Huang Xueqing, Gu Tian
Department of Biostatistics, Columbia University Mailman School of Public Health, New York, NY.
AMIA Jt Summits Transl Sci Proc. 2025 Jun 10;2025:225-234. eCollection 2025.
Wearable devices collect complex structured data with high-dimensional and time-series features that are challenging for traditional models to handle efficiently. We propose EntroLLM, a new method that combines entropy measures and the low-dimensional representation (embedding) generated from large language models (LLMs) to enhance risk prediction using wearable device data. In EntroLLM, the entropy quantifies the variability of a subject's physical activity patterns, while the LLM embedding approximates the latent temporal structure. We evaluate the feasibility and performance of EntroLLM using NHANES data to predict overweight status using demographics and physical activity collected from wearable devices. Results show that combining entropy with GPT-based embedding improves model performance compared to baseline models and other embedding techniques, leading to an average increase in AUC from 0.56 to 0.64. EntroLLM showcases the potential of combining entropy and LLM-based embedding and offers a promising approach to wearable device data analysis for predicting health outcomes.

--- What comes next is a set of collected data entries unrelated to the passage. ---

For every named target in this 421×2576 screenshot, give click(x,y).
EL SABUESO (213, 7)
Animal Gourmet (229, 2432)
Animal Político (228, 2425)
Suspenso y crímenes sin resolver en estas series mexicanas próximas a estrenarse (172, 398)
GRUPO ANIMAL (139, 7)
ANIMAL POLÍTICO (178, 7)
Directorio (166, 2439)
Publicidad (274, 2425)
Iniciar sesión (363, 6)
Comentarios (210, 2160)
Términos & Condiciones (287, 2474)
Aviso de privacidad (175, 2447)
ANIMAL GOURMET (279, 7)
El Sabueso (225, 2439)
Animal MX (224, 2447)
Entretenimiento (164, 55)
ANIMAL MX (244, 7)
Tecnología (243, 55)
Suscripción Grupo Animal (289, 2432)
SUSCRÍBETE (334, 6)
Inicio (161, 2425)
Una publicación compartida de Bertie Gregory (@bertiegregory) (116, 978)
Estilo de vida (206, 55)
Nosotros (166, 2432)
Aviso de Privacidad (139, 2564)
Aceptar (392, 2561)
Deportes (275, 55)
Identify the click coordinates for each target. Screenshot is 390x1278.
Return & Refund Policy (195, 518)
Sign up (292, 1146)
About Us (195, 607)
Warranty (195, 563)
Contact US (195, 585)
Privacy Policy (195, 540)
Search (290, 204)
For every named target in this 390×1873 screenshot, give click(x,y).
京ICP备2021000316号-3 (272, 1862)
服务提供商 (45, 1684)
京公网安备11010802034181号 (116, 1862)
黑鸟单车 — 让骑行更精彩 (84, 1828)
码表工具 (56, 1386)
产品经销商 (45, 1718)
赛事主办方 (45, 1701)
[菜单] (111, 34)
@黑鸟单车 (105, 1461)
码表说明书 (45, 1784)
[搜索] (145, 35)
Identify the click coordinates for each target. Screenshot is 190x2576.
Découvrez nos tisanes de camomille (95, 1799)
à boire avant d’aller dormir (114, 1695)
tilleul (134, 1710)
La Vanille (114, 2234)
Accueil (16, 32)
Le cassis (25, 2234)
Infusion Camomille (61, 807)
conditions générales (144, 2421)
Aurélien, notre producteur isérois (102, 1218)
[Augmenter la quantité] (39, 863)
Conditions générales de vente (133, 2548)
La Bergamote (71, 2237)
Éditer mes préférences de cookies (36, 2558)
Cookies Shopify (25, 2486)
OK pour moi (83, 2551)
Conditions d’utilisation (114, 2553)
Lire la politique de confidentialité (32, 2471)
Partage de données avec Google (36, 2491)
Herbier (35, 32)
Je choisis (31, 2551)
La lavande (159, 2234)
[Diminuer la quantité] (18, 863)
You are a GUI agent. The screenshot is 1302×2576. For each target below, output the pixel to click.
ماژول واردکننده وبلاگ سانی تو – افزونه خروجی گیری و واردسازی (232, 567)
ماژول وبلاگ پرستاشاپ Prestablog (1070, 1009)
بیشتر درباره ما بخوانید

可穿戴设备收集具有高维和时间序列特征的复杂结构化数据,传统模型难以有效处理这些数据。我们提出了EntroLLM,这是一种将熵度量与大语言模型(LLMs)生成的低维表示(嵌入)相结合的新方法,以增强使用可穿戴设备数据进行的风险预测。在EntroLLM中,熵量化了个体身体活动模式的变异性,而LLM嵌入则近似潜在的时间结构。我们使用美国国家健康与营养检查调查(NHANES)数据评估EntroLLM的可行性和性能,以利用从可穿戴设备收集的人口统计学和身体活动数据预测超重状态。结果表明,与基线模型和其他嵌入技术相比,将熵与基于GPT的嵌入相结合可提高模型性能,导致曲线下面积(AUC)平均从0.56提高到0.64。EntroLLM展示了结合熵和基于LLM的嵌入的潜力,并为可穿戴设备数据分析以预测健康结果提供了一种有前景的方法。